If there is a will, the property will get divided up per the will’s instructions. Let’s say that the parents left a will, but you have to deal with greedy family members who ended up getting more than you.
In most states, a parent is allowed to disown a child and leave nothing to them, but the disinheritance has to be explicitly written out in the will. If it’s not, the courts can assume you were left out by accident.
To probate a will, the person filing must list out all next of kin and potential heirs. Those people will get notified of the probate process and will be sent a copy of the will. If they were left out, they could file a petition to contest the probate of the will.
If a will was not created:
- The estate would get divided up per the intestate laws in the deceased one’s state.
- In community property states, the surviving spouse will receive the deceased one’s half of the estate.
- In common law states, the surviving spouse and children will receive equal shares of a deceased one’s estate.
If you are trying to figure out how to deal with greedy family members, you may have to hire a probate attorney. When family members are trying to go against the will or intestate laws, a probate attorney will be able to help you.
Owner, Willamette Life Insurance
Communication is key.
Gathering the family together, sitting down, and discussing that the goal is to remain on the same page throughout the process. You want this group to be as tight-knit as possible, to begin with, so only immediate family if possible.
Make sure everyone knows that the goal is to honor the deceased by allowing everyone to have closure.
Go through the Will together if there is one and talk through the process so everyone knows what to expect. Having the lawyer or an impartial third party there to mediate could be beneficial to keep everyone on the same page.
Discuss different avenues and directions to go. Come to an agreement about how to move forward in terms of how things will be divided, so everyone is comfortable with what to expect.
This is a time of high emotions, so keep that in mind as everyone has different ways in which they grieve and deal with love and loss.

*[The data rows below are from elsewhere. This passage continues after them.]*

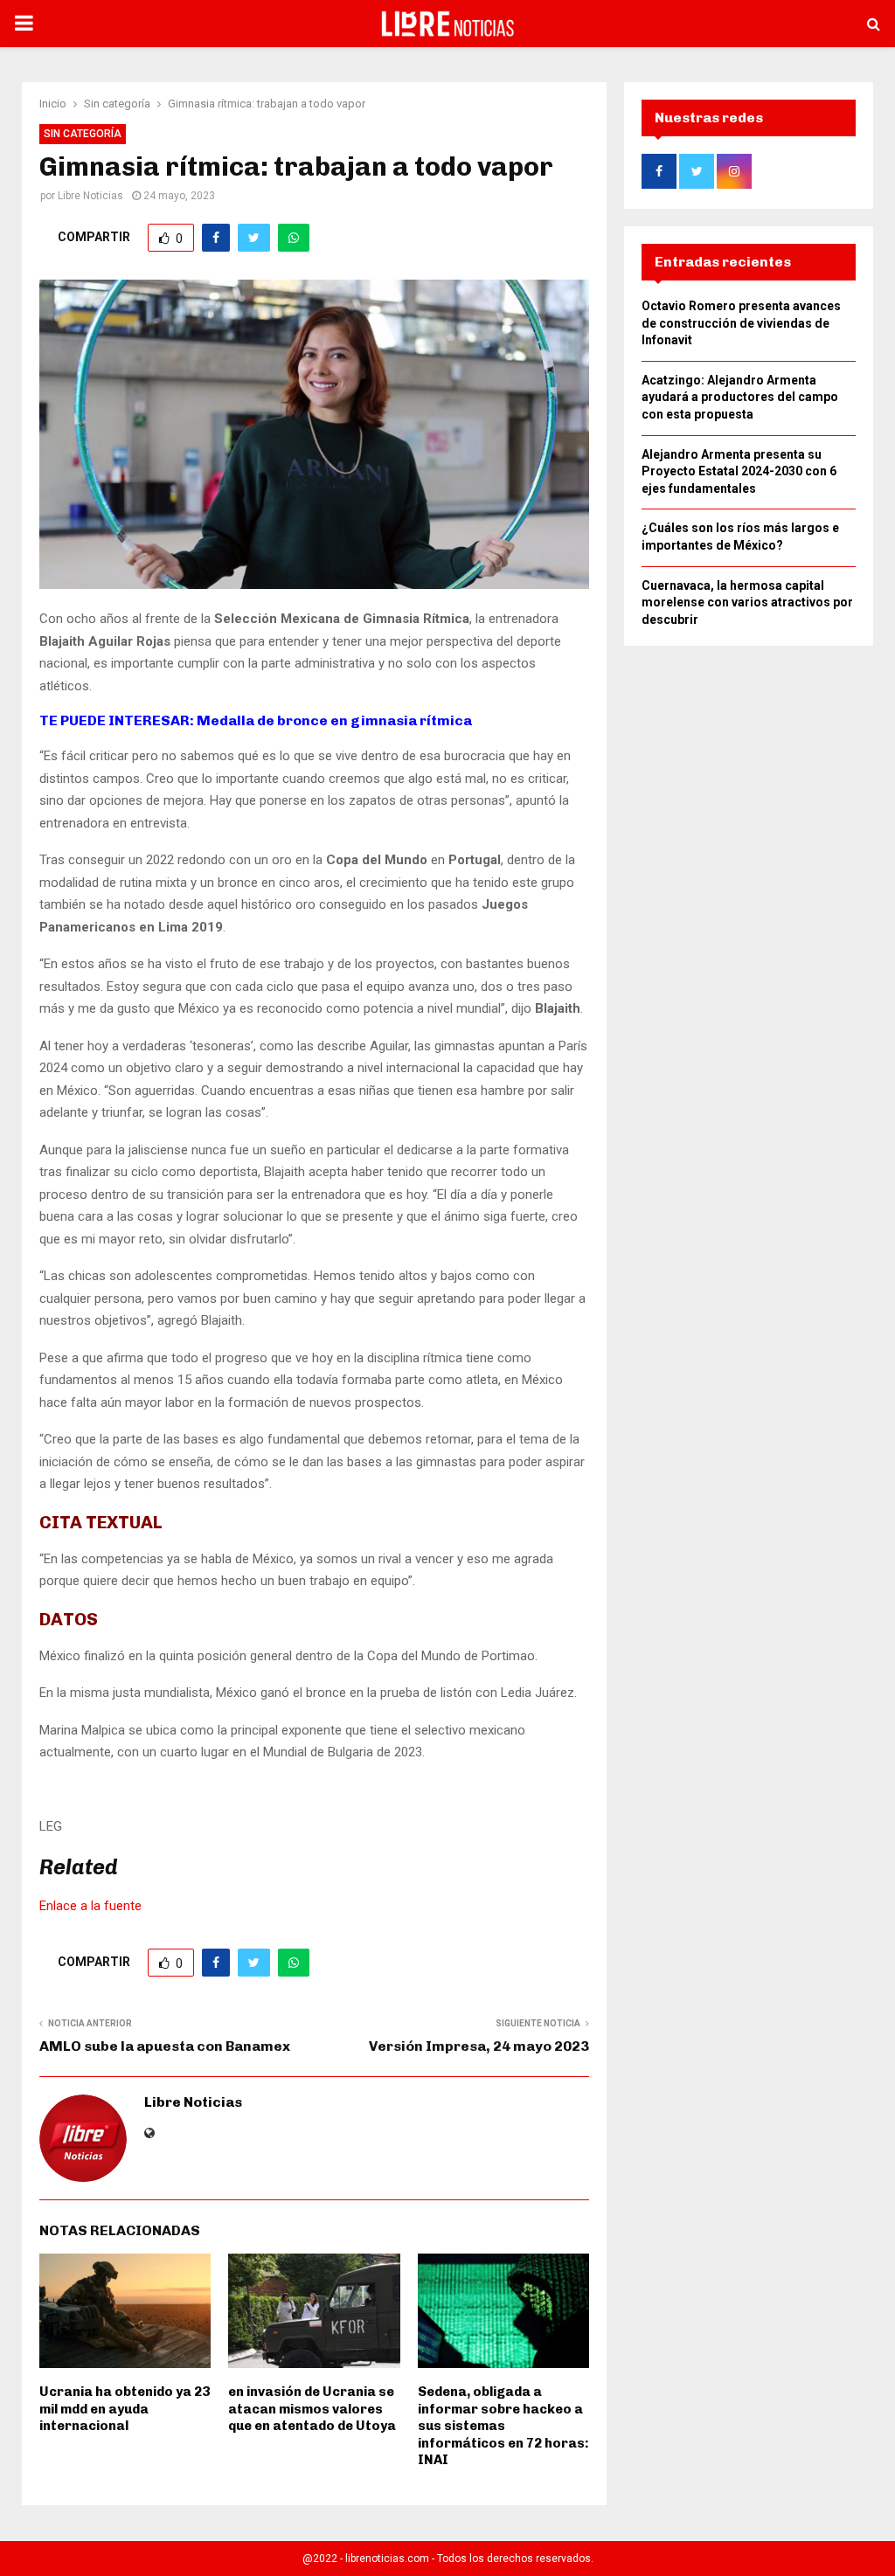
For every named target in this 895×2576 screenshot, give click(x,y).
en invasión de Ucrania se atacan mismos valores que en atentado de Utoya (312, 2409)
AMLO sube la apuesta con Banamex (164, 2046)
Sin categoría (82, 134)
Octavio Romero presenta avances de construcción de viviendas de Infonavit (741, 323)
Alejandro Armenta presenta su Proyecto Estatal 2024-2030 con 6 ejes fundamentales (739, 471)
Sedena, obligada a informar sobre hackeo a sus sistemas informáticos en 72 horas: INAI (503, 2426)
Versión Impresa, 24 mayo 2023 (479, 2046)
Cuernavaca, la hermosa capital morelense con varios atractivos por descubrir (747, 602)
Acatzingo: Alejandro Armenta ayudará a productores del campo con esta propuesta (740, 397)
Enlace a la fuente (90, 1906)
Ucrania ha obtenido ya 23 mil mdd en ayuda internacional (124, 2409)
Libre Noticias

Communication can be broken or lost over the phone, so preferably this will be all straightened out when everyone is together. This could be around the time of the funeral or at a later date, but you do not want to wait too long as people will tend to get an idea in their head of how they want the proceedings to go.
Ideally, the departed would have had a Will, but that is not always the case.
Have a ‘Letter of Wishes’ attached to your will
When it comes to dealing with greedy relatives after death, the best way to avoid such horrible situations is to be prepared.
Make sure that you and your relatives make a Will detailing how you would like your estate (big or small) divided.
Quite often, it’s the personal effects that can bring out the inner greed monster, as families argue about possessions and things of sentimental value. The best way to avoid this is to have a ‘Letter of Wishes’ attached to your will, where you can gift members of the family certain items.
You can always rely on the law to put ‘greedy relatives’ back in their place. Even when a person dies without leaving a Will (dying intestate), the distribution of their estate is decided by law, and there are several rules which legally apply.
If the estate is under the Intestacy threshold and the greed is in relation to personal or sentimental possessions – our advice is to try and divide fairly. If a person is beyond reason, often it will take a bit of back and forth and compromise.
It’s such a shame that families can get to a stage of bartering over things, but it’s not uncommon. It will often be the case that the most unreasonable (greedy) seemingly get their own way but as long as you have something to cherish and remind you of the departed, the value is more meaningful.